It would appear that the budget has actually cost the Conservatives when you do the regional breakdown. The Liberals are up 13% in Atlantic Canada, 7% in Saskatchewan, 5% in Ontario. The only regions the Grits lost ground were a 3% drop in Quebec and the always irrelevant 7% drop in Alberta.
Harper lost ground in British Columbia, with a sizable 7% drop and an 8% plunge in Ontario, despite "fixing" the fiscal imbalance. It would appear that the budget did the Conservatives no favors, a 1% rise in Quebec isn't quite what the payoff had in mind, and the backlash would appear to be pronounced.
If these numbers held on election day, the Tories would be wiped off the map in Atlantic Canada, lose seats in the Prairies and possibly B.C, with Ontario quite competitive, as well as Quebec. That doesn't translate to a majority scenario in my mind, the budget has alienated many, and any potential gains could be offset by the loss of incumbents.

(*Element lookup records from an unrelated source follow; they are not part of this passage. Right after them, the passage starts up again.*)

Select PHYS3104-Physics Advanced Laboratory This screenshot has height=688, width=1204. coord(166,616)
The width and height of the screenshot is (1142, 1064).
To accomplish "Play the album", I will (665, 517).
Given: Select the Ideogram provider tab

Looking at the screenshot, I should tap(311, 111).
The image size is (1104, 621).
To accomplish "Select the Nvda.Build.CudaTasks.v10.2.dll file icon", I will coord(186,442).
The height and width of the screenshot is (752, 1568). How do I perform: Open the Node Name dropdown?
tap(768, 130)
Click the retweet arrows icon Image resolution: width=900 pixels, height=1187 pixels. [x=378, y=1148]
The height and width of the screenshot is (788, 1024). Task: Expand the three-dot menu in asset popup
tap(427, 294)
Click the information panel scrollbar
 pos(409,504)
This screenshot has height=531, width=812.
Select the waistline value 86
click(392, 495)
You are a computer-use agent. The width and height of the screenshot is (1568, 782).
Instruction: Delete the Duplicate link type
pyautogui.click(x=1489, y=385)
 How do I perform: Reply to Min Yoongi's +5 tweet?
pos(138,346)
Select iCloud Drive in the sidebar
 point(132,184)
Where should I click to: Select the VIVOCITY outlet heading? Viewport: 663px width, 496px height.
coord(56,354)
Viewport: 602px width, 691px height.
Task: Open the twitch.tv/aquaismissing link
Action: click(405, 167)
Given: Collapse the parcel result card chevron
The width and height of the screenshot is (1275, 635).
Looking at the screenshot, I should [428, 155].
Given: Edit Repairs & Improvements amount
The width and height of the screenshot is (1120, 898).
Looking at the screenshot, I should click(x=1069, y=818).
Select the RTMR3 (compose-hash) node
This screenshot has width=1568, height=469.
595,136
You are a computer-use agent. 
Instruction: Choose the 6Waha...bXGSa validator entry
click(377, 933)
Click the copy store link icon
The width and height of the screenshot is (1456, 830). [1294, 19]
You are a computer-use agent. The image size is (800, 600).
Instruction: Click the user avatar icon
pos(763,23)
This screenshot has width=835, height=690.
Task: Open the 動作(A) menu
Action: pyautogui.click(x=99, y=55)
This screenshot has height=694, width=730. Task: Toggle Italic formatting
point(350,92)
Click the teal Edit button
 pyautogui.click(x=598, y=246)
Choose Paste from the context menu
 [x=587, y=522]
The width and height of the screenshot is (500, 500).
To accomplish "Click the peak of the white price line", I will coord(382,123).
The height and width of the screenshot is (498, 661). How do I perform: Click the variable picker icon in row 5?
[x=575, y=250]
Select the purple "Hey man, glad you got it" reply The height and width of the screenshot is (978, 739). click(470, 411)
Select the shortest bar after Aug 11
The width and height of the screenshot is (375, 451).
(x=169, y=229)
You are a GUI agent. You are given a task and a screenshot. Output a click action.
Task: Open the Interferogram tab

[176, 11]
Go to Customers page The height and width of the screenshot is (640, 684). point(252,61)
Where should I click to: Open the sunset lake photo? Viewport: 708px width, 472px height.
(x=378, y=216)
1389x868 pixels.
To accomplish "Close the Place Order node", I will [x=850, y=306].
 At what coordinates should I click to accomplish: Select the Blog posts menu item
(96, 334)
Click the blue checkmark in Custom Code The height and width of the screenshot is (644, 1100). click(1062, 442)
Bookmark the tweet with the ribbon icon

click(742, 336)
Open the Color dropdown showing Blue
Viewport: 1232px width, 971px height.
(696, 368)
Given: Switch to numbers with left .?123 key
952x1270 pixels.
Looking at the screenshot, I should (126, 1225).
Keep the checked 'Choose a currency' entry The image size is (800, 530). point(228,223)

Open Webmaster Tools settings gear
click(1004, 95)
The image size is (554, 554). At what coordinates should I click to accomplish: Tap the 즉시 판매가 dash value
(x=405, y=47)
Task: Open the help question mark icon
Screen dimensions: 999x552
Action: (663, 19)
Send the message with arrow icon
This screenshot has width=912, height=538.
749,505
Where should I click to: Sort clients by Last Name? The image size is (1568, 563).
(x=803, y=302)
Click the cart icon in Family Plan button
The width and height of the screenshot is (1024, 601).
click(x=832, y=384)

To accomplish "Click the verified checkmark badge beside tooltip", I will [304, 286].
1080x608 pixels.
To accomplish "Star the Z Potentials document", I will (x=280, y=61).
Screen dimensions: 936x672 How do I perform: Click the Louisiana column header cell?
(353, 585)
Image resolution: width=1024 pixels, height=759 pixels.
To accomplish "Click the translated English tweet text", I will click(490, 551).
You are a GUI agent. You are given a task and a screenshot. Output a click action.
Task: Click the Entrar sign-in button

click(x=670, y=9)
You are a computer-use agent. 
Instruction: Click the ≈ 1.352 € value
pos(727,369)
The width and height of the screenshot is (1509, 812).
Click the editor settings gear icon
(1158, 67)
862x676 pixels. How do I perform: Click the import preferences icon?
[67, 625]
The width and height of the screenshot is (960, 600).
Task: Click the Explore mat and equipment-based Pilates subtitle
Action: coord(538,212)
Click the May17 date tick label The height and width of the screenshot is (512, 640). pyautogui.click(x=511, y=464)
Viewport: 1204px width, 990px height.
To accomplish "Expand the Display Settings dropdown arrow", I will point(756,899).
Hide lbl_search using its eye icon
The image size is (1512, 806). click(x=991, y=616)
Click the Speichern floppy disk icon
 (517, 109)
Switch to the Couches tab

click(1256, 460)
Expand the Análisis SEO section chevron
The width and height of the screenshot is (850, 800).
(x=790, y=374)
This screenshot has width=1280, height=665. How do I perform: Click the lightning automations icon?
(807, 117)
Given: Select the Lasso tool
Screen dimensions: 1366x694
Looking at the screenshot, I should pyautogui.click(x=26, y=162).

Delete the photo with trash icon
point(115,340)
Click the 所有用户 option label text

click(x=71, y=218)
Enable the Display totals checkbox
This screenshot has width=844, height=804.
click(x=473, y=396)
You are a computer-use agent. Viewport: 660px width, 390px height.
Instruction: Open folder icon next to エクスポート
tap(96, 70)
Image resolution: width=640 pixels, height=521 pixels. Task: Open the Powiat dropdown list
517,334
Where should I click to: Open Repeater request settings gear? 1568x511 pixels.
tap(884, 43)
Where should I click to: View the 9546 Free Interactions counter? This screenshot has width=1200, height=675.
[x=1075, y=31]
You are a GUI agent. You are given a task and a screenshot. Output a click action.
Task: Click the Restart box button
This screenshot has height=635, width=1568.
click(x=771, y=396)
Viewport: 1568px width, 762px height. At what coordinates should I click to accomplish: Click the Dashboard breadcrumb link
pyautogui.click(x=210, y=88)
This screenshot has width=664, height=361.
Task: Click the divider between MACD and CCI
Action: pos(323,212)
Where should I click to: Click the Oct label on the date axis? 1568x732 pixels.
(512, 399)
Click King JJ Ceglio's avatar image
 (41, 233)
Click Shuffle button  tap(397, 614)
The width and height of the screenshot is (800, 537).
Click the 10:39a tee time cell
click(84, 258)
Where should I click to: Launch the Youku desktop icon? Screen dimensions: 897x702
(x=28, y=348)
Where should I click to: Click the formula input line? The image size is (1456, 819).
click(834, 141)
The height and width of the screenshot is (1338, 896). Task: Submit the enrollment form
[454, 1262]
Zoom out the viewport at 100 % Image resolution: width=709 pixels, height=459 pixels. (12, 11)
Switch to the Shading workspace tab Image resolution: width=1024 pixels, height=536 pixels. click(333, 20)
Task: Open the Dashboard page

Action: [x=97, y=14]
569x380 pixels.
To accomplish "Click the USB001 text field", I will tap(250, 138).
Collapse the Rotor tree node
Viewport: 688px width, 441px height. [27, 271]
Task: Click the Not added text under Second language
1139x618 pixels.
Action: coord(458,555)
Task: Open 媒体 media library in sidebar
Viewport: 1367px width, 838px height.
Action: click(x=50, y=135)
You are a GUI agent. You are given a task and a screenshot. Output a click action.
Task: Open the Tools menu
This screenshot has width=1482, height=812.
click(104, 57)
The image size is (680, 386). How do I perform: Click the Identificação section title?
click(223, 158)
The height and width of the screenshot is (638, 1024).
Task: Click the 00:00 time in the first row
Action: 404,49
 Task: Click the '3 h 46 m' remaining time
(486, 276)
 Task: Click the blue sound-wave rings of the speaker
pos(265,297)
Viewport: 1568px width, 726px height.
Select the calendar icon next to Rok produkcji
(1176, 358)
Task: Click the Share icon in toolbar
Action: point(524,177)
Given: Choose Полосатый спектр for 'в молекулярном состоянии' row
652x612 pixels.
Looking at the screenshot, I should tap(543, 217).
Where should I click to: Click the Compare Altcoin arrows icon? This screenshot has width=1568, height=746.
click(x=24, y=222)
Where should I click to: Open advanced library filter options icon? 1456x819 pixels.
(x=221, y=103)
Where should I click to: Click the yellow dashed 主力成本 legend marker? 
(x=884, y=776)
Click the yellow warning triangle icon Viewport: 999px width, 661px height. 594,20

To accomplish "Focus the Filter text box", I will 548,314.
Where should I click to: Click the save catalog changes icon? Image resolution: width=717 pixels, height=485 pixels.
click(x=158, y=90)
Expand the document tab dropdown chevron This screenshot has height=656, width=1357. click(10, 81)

It's hard to sift through all the contradictions in the various polling, but I think this Ipso-Reid poll has credibility, given the fact it was the one that Tory strategists probably kept under their pillow last week. Maybe Dion is right when he says "never has so much be done with so little". No bounce is a major failure, by any objective measure, given the favorable circumstance.